▸ Exercise brief:
Gather every line of the entries that includes the word "will".

▸ Working data:
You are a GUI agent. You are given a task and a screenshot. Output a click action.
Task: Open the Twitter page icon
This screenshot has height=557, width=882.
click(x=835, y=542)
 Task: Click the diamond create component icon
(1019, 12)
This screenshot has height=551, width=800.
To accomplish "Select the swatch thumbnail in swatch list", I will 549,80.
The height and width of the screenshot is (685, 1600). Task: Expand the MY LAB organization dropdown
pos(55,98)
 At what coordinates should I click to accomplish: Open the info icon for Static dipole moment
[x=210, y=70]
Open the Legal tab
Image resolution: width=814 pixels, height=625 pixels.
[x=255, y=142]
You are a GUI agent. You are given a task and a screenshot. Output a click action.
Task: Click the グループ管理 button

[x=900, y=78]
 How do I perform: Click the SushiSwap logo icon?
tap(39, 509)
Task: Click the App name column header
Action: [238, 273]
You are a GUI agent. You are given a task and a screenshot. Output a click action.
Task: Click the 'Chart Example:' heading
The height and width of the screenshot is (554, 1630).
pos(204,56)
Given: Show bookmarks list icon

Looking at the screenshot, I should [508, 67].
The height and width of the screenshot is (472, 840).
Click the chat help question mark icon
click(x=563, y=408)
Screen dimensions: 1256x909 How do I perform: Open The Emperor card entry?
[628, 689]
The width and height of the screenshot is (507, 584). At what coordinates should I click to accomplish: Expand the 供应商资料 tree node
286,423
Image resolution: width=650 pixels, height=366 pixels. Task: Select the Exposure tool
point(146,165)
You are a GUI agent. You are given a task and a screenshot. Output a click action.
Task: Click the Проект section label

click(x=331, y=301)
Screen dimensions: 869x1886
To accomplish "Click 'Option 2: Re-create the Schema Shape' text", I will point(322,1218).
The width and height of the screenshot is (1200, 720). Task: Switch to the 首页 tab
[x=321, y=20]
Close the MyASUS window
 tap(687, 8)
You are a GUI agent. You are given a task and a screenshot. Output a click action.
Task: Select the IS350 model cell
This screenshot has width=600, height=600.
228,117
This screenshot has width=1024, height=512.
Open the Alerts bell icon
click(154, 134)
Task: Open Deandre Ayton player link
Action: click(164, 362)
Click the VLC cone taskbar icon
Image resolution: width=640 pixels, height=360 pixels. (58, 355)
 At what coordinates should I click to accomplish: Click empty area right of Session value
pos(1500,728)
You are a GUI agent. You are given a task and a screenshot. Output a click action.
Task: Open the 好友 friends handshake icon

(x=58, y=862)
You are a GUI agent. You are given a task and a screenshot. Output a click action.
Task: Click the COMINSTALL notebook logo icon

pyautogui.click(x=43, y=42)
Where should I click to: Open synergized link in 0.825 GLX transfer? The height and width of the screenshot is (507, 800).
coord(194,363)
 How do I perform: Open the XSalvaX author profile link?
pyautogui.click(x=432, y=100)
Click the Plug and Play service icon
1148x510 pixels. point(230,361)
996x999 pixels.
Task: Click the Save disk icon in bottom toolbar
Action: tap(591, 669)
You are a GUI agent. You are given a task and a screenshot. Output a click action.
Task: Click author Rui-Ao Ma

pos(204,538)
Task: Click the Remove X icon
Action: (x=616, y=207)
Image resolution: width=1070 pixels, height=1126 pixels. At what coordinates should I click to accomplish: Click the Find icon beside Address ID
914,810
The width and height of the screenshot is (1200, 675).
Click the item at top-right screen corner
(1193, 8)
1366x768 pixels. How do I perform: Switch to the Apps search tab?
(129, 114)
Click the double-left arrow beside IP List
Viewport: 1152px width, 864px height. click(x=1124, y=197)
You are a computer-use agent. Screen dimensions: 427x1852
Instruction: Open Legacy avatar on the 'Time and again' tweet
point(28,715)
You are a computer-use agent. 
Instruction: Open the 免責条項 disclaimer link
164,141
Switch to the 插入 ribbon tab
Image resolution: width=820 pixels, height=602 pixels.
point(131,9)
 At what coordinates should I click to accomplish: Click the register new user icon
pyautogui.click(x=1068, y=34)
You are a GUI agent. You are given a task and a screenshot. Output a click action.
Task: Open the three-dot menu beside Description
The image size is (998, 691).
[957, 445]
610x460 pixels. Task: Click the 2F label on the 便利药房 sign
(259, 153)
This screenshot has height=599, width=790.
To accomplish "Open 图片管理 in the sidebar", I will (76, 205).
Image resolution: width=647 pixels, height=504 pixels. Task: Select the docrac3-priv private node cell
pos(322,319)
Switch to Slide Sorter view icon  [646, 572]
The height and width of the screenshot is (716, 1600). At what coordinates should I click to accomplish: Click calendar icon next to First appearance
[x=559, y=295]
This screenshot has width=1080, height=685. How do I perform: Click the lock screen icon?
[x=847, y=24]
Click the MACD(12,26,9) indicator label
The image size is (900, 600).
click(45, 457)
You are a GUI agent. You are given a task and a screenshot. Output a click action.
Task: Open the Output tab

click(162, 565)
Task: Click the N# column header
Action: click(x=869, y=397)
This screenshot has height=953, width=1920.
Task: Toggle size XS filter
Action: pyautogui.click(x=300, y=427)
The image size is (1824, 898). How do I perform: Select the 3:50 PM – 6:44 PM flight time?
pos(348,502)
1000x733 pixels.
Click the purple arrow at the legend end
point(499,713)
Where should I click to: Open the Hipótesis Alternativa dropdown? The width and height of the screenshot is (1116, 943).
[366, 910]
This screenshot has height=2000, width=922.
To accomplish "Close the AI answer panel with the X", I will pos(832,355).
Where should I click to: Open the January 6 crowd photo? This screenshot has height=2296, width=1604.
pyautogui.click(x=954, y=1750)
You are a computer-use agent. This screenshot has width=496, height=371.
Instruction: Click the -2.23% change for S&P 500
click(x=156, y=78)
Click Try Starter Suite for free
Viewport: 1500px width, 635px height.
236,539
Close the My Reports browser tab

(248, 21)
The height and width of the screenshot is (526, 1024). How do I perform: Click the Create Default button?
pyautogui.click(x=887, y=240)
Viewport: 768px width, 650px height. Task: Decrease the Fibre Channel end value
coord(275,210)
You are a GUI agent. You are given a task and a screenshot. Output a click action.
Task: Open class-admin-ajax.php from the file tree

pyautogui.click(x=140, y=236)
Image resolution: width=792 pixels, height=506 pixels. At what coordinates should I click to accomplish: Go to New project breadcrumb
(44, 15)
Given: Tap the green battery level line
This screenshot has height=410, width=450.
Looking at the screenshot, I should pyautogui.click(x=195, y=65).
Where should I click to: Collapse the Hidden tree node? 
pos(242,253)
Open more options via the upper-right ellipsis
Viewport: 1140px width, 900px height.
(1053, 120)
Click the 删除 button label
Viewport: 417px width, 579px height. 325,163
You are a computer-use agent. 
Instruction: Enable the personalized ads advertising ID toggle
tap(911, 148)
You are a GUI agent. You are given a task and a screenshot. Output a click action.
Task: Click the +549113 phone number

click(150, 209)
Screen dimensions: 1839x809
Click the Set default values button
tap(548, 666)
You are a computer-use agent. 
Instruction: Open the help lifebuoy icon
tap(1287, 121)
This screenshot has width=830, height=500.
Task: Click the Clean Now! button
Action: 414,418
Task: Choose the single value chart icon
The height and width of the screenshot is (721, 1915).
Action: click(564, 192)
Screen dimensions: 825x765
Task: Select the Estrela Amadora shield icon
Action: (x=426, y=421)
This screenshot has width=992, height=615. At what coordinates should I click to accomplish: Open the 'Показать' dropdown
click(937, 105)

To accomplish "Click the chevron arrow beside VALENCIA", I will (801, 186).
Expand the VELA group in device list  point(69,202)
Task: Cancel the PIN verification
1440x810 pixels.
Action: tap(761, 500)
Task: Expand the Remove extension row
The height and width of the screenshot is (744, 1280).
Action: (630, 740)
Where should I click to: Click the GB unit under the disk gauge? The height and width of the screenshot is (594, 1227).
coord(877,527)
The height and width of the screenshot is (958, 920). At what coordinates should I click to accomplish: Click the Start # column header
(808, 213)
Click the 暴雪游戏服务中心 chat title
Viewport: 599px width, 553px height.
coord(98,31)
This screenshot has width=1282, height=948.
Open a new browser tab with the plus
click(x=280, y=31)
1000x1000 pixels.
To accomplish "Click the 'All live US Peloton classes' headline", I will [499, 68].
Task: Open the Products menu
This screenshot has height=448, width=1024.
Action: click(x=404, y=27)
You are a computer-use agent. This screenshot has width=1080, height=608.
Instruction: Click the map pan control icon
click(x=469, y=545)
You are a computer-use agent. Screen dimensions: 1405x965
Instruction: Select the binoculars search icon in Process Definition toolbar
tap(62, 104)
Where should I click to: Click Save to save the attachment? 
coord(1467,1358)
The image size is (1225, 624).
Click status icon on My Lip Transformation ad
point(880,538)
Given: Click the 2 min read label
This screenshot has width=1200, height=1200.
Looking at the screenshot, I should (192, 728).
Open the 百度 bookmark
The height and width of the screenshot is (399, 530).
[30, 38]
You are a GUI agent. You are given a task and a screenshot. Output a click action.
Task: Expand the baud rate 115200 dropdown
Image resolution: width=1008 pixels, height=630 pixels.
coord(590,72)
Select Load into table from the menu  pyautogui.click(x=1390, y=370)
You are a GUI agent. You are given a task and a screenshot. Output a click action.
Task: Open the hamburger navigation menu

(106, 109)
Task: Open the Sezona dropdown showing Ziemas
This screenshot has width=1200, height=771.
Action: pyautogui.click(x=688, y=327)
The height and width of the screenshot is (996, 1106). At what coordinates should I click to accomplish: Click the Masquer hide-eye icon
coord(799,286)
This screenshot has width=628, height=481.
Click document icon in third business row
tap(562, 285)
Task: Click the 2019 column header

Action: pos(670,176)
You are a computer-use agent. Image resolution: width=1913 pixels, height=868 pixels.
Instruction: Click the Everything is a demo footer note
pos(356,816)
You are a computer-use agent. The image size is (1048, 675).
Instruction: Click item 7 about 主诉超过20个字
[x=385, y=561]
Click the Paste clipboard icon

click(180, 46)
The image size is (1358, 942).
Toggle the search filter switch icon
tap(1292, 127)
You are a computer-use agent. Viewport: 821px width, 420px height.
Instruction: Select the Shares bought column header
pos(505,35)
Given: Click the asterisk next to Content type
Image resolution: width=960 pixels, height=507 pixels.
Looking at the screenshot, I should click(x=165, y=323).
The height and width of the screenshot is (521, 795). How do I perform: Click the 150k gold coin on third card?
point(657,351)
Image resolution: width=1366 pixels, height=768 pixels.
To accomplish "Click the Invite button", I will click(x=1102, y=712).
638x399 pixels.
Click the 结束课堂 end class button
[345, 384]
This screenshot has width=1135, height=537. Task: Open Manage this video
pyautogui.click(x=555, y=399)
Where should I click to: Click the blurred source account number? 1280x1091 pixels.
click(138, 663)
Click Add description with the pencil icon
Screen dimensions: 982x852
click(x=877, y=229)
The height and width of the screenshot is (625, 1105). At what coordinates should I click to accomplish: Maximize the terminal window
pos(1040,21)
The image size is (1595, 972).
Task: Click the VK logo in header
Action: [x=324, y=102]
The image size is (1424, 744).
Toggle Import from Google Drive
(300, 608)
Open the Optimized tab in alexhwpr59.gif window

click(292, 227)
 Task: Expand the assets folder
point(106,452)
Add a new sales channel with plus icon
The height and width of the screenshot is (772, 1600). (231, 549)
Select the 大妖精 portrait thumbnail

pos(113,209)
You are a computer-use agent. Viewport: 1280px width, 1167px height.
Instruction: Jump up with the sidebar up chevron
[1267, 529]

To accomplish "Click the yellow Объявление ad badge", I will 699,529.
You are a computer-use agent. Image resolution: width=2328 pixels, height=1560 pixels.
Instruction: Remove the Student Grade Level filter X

▸ Response for this exercise:
To accomplish "Select the swatch thumbnail in swatch list", I will 549,80.
To accomplish "Click 'Option 2: Re-create the Schema Shape' text", I will point(322,1218).
To accomplish "Open 图片管理 in the sidebar", I will (76, 205).
To accomplish "Close the AI answer panel with the X", I will pos(832,355).
To accomplish "Click the chevron arrow beside VALENCIA", I will (801, 186).
To accomplish "Click the 'All live US Peloton classes' headline", I will [499, 68].
To accomplish "Click the Invite button", I will click(x=1102, y=712).
To accomplish "Click the yellow Объявление ad badge", I will 699,529.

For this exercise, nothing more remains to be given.